* WORK REQUEST *
In the records below, find the line with "Интернет (938, 222)"; retype that line and all the following lines through the end, exactly, and add nothing.

═══ RECORDS FOR THIS EXERCISE ═══

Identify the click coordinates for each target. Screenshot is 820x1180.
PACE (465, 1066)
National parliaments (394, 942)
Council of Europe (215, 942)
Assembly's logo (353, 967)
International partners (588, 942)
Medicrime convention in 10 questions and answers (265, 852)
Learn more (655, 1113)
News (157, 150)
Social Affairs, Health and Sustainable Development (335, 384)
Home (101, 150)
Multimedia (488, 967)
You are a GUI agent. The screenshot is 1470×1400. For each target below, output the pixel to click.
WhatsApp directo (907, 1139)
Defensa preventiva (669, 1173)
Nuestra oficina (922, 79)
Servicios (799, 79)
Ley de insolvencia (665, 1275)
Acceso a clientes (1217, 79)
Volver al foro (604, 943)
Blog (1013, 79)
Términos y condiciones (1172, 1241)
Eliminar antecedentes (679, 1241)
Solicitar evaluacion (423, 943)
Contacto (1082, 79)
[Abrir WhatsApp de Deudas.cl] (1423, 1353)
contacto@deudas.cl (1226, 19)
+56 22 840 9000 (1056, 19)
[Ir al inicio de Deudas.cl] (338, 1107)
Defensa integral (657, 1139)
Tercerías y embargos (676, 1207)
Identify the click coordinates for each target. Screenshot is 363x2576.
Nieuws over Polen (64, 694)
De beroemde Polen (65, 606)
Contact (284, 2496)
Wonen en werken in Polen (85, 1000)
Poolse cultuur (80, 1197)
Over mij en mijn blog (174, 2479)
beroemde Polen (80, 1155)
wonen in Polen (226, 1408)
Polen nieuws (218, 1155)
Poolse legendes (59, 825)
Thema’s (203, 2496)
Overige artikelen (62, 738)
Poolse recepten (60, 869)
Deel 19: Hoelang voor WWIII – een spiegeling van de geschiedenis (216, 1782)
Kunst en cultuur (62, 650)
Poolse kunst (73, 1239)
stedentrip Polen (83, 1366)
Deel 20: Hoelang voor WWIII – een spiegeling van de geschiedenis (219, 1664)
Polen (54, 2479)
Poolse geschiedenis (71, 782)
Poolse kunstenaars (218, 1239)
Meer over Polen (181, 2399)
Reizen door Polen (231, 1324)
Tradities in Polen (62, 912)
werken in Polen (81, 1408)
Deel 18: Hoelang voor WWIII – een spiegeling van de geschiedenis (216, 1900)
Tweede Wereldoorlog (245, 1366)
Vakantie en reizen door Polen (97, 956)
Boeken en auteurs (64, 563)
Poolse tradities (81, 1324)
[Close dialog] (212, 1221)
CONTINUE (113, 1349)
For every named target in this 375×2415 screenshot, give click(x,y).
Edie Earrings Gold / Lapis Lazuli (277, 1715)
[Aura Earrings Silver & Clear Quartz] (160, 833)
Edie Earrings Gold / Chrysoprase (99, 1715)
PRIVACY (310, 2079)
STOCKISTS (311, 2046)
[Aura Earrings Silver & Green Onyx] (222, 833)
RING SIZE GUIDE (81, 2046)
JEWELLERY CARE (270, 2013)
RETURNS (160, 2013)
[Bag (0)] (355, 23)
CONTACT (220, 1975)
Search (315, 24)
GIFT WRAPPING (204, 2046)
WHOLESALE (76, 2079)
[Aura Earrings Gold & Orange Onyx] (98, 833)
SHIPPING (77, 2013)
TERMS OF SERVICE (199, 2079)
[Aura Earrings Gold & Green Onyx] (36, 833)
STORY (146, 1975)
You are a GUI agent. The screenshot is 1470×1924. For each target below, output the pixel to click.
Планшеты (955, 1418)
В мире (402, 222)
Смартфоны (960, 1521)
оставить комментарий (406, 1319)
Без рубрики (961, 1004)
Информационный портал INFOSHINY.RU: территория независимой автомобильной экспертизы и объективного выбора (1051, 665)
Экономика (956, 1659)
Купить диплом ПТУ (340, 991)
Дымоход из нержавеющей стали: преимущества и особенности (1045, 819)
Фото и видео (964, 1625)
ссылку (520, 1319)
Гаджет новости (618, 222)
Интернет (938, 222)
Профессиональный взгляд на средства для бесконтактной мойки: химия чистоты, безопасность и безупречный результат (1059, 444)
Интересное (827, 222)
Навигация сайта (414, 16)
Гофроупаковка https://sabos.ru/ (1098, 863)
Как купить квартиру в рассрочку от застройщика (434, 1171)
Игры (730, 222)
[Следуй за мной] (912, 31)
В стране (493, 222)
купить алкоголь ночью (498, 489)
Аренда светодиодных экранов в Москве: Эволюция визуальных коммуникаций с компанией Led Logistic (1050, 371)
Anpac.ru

═══

* EXERCISE RESULT *
Интернет (938, 222)
Профессиональный взгляд на средства для бесконтактной мойки: химия чистоты, безопасность и безупречный результат (1059, 444)
Интересное (827, 222)
Навигация сайта (414, 16)
Гофроупаковка https://sabos.ru/ (1098, 863)
Как купить квартиру в рассрочку от застройщика (434, 1171)
Игры (730, 222)
[Следуй за мной] (912, 31)
В стране (493, 222)
купить алкоголь ночью (498, 489)
Аренда светодиодных экранов в Москве: Эволюция визуальных коммуникаций с компанией Led Logistic (1050, 371)
Anpac.ru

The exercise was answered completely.